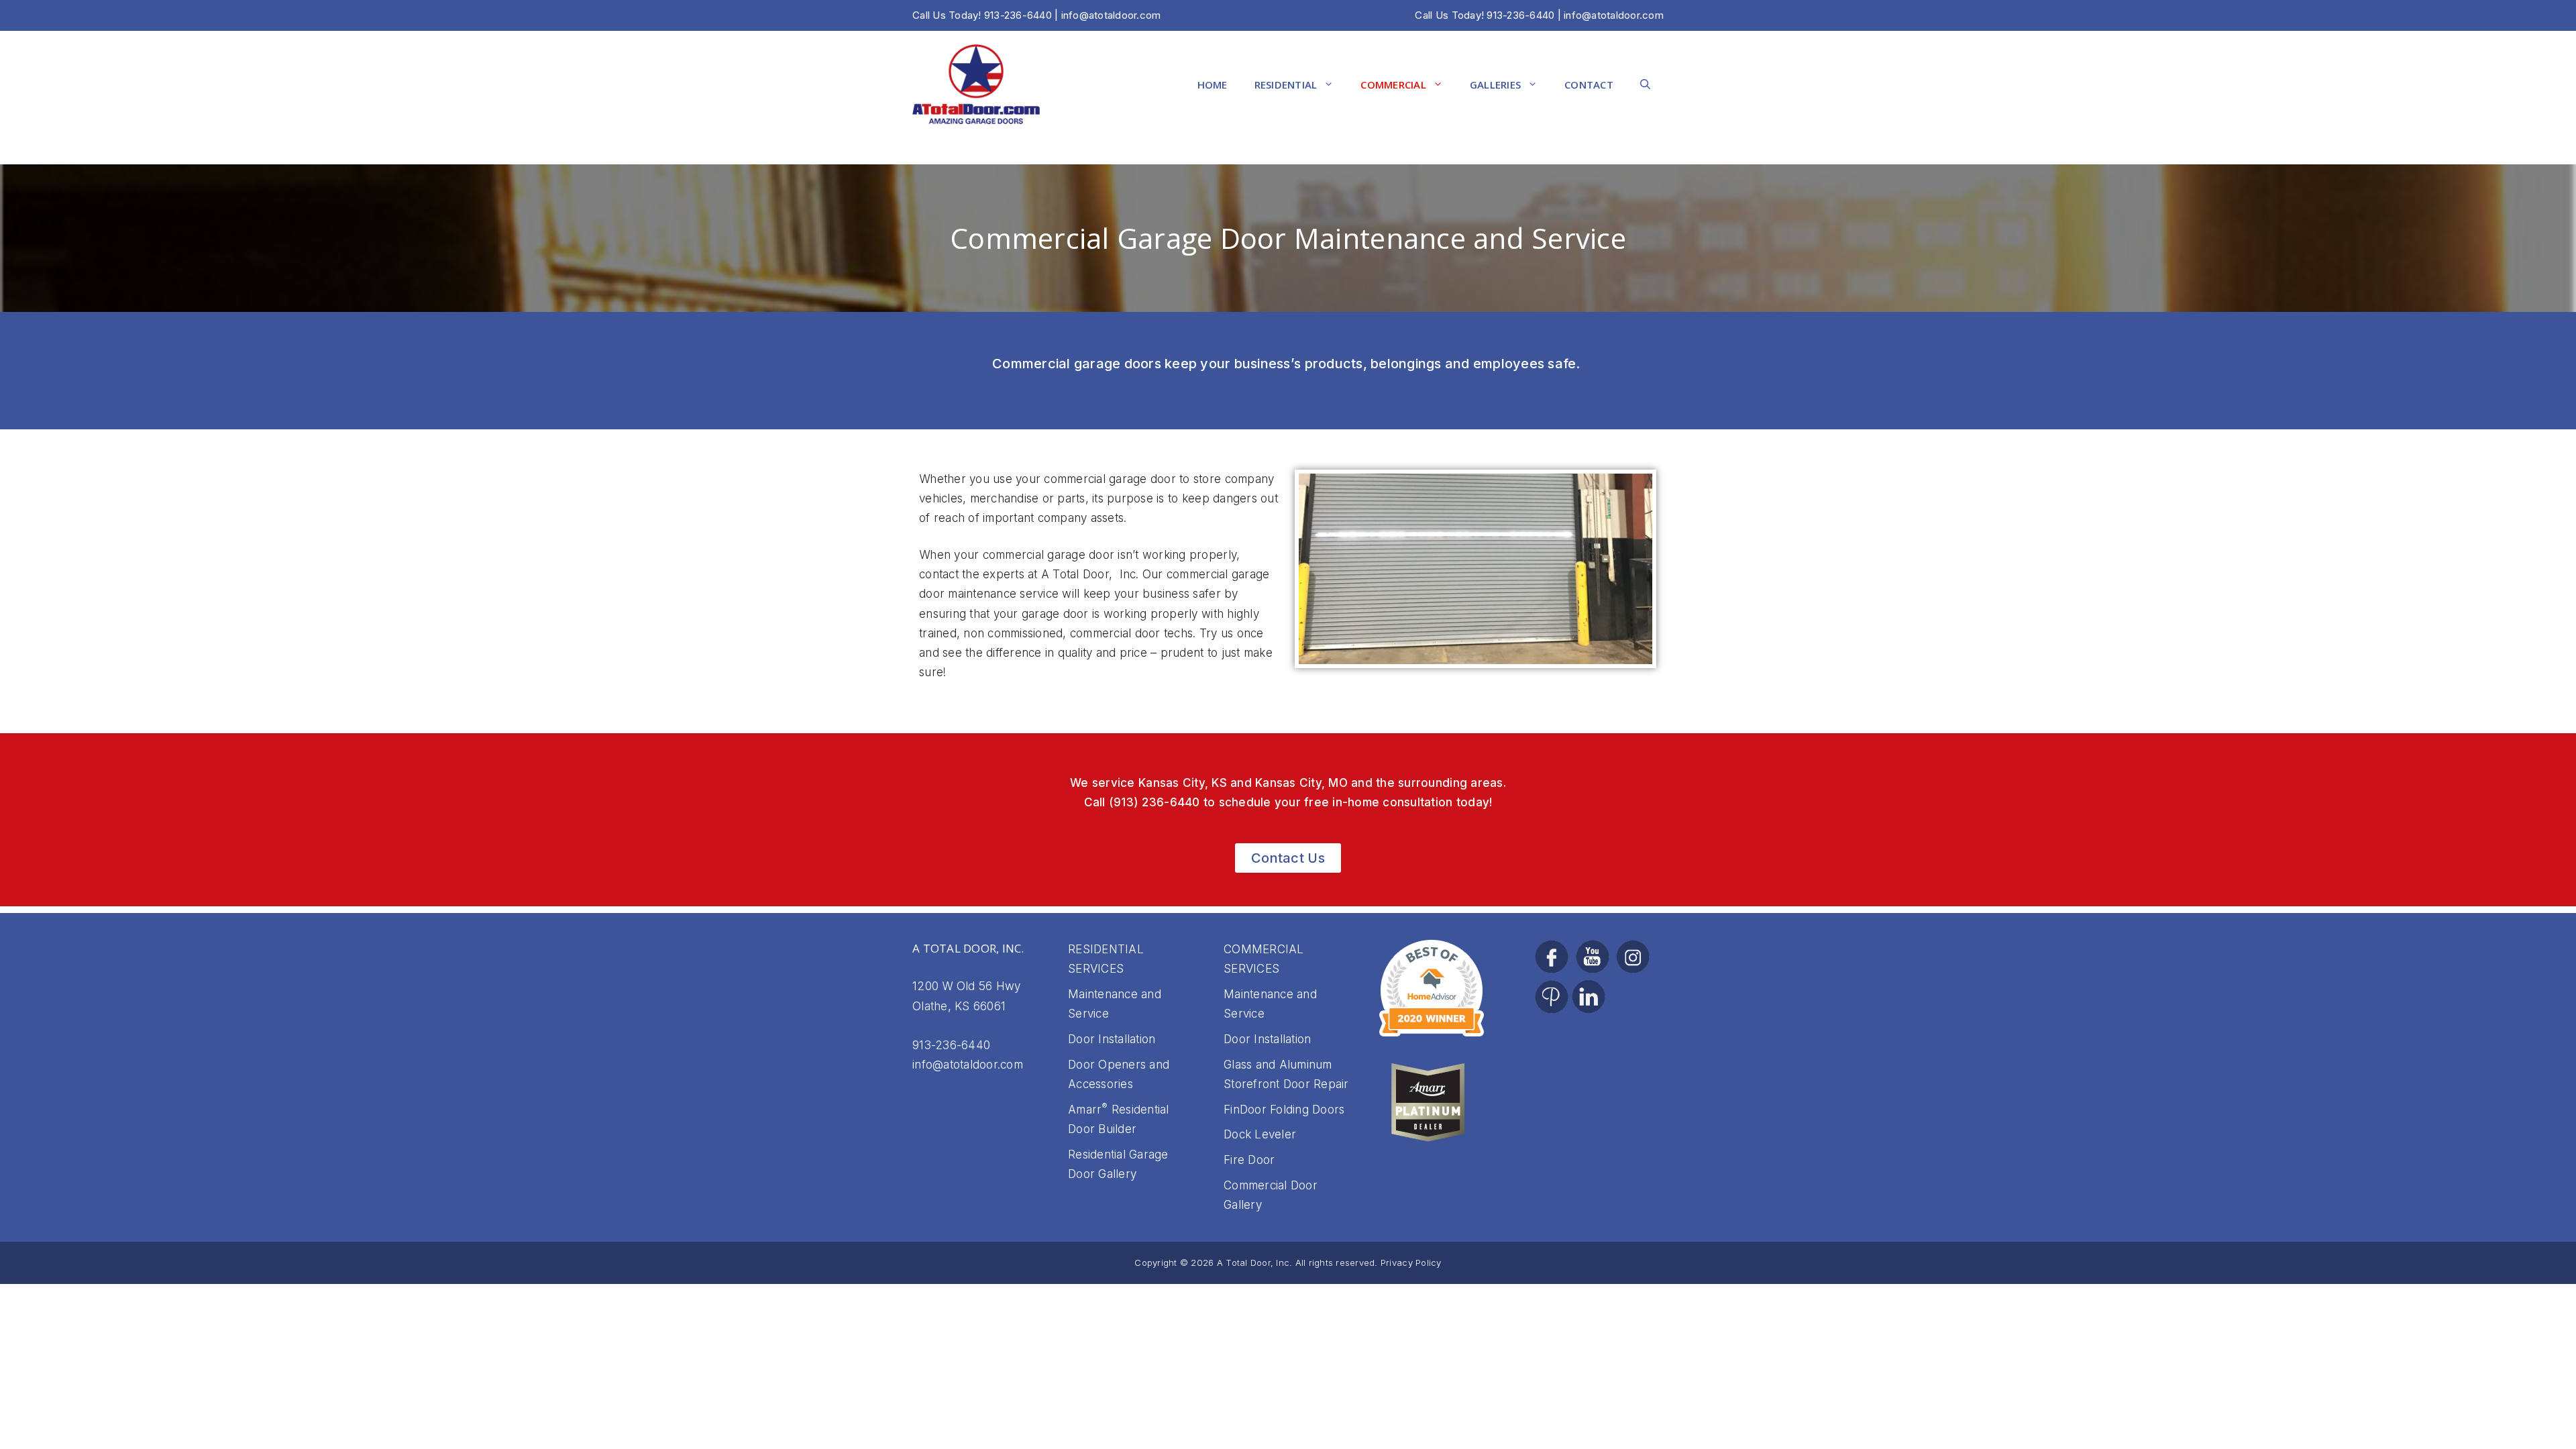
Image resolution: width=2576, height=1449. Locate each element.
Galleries (1495, 84)
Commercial (1393, 84)
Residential (1286, 84)
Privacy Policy (1411, 1262)
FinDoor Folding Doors (1284, 1109)
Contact (1588, 84)
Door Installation (1111, 1039)
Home (1212, 84)
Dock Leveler (1260, 1134)
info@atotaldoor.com (1614, 15)
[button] (1645, 84)
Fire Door (1249, 1160)
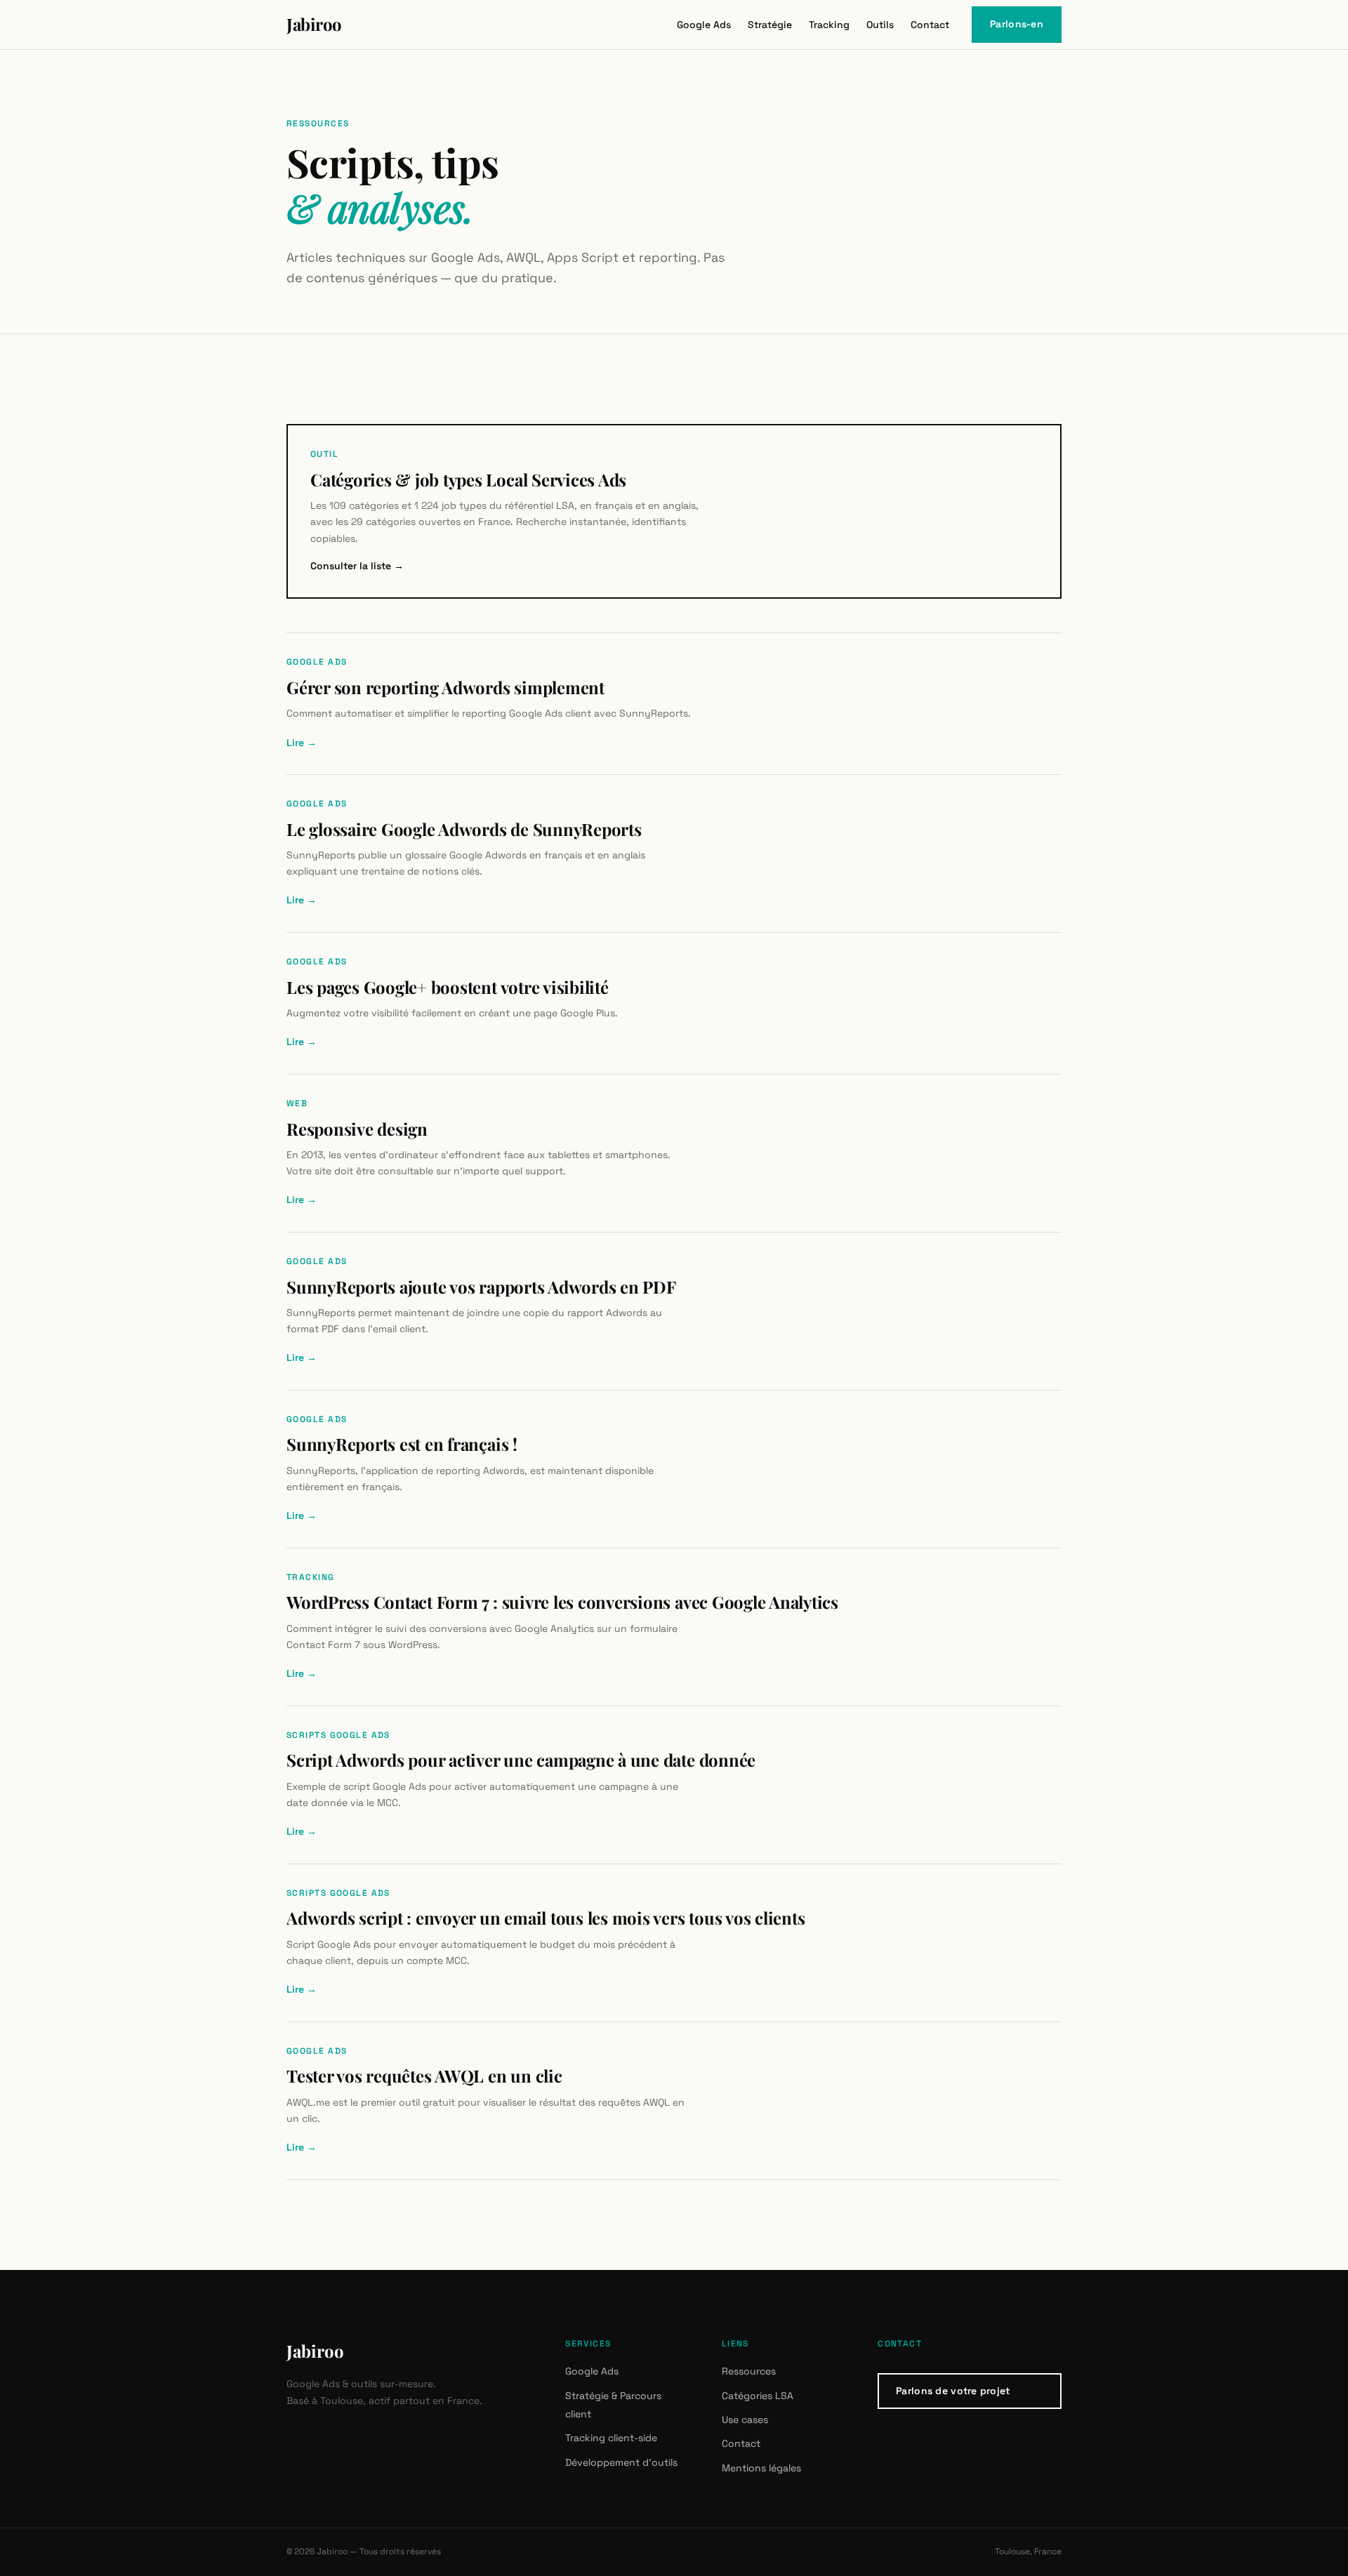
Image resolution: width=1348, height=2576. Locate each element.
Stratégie (770, 24)
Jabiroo (315, 2350)
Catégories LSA (757, 2395)
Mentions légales (761, 2468)
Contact (930, 24)
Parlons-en (1016, 24)
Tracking (829, 24)
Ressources (749, 2371)
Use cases (745, 2419)
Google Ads (704, 24)
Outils (880, 24)
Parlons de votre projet (953, 2390)
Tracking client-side (611, 2437)
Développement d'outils (621, 2462)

○ ○ ○ ○ ○

_THE TASK_. Write out exactly the lines from the line with "Outils (880, 24)" to the close of the listing above, including both of those lines.

_EXERCISE RESULT_.
Outils (880, 24)
Parlons de votre projet (953, 2390)
Tracking client-side (611, 2437)
Développement d'outils (621, 2462)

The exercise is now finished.